### Work instruction
Leave out the pictures and reproduce all of the data exactly.

### Records to process
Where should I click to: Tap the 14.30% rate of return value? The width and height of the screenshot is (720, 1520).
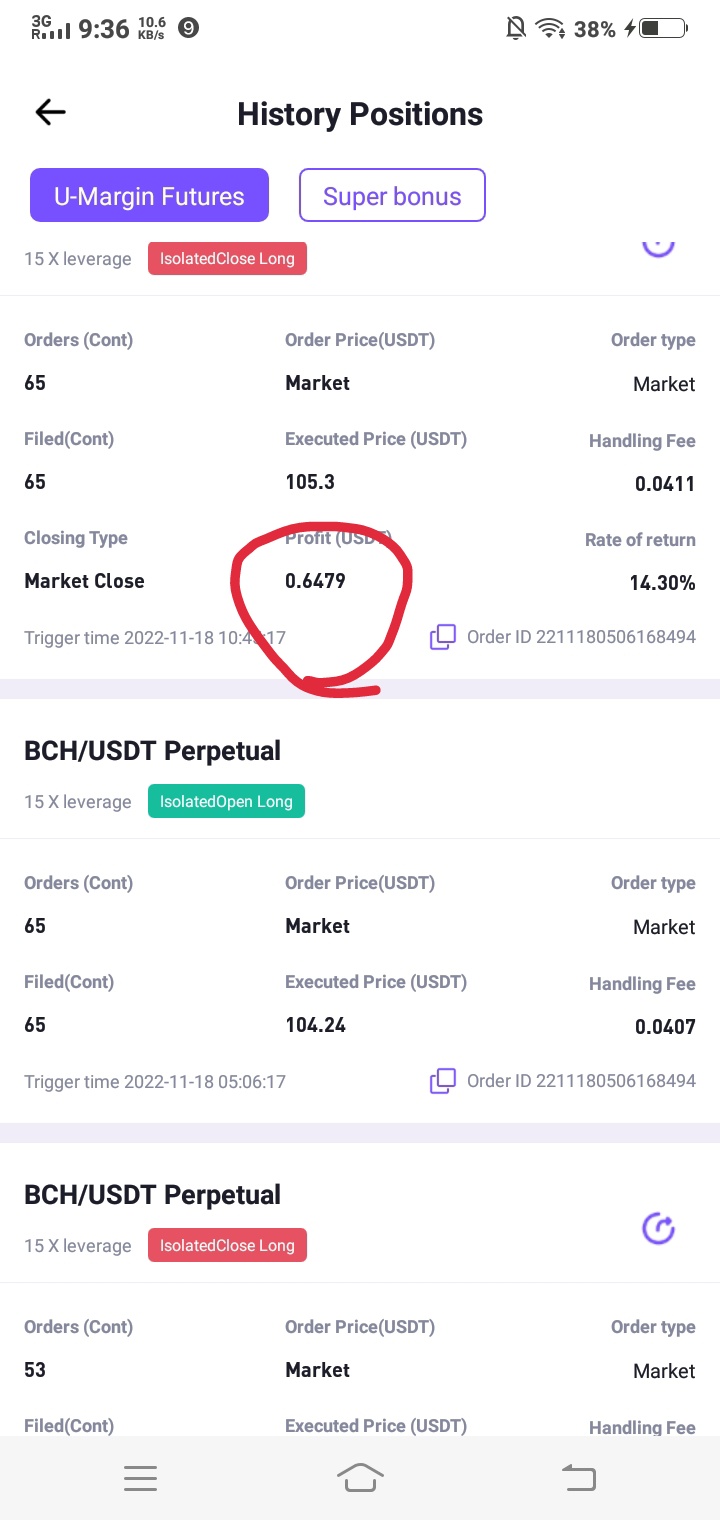tap(662, 582)
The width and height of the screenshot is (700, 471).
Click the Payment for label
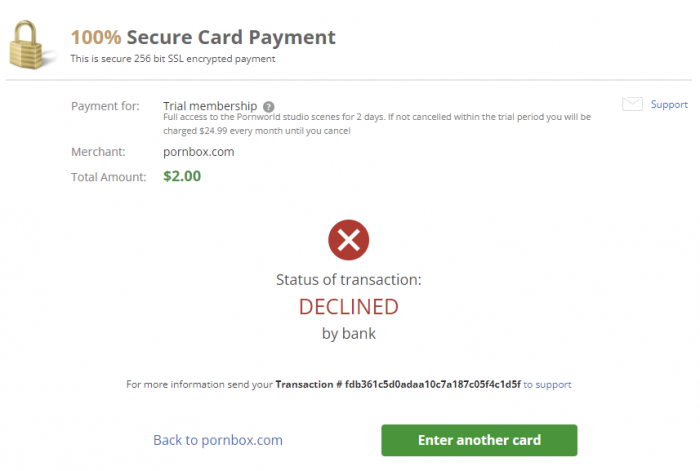click(107, 106)
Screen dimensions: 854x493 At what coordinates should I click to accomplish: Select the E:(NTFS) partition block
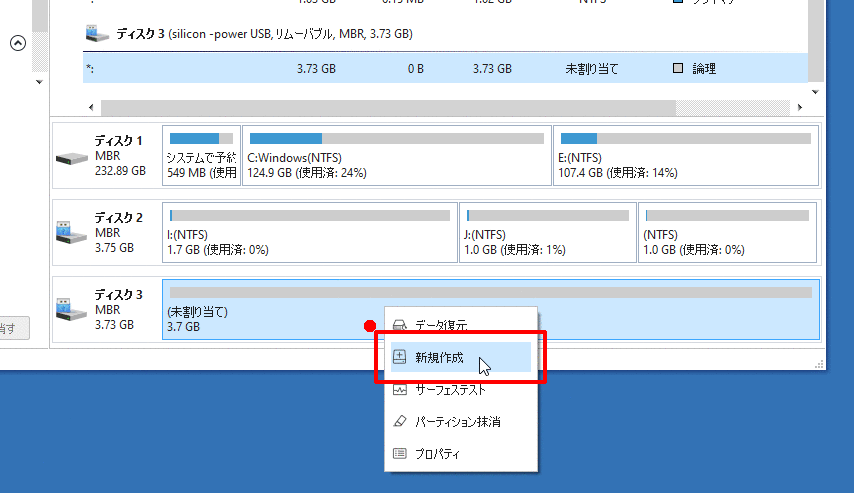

### Response
Where should I click to: Tap the 14.30% rate of return value? The width and height of the screenshot is (720, 1520).
tap(662, 582)
The width and height of the screenshot is (700, 471).
Click the Payment for label
click(107, 106)
Screen dimensions: 854x493 At what coordinates should I click to accomplish: Select the E:(NTFS) partition block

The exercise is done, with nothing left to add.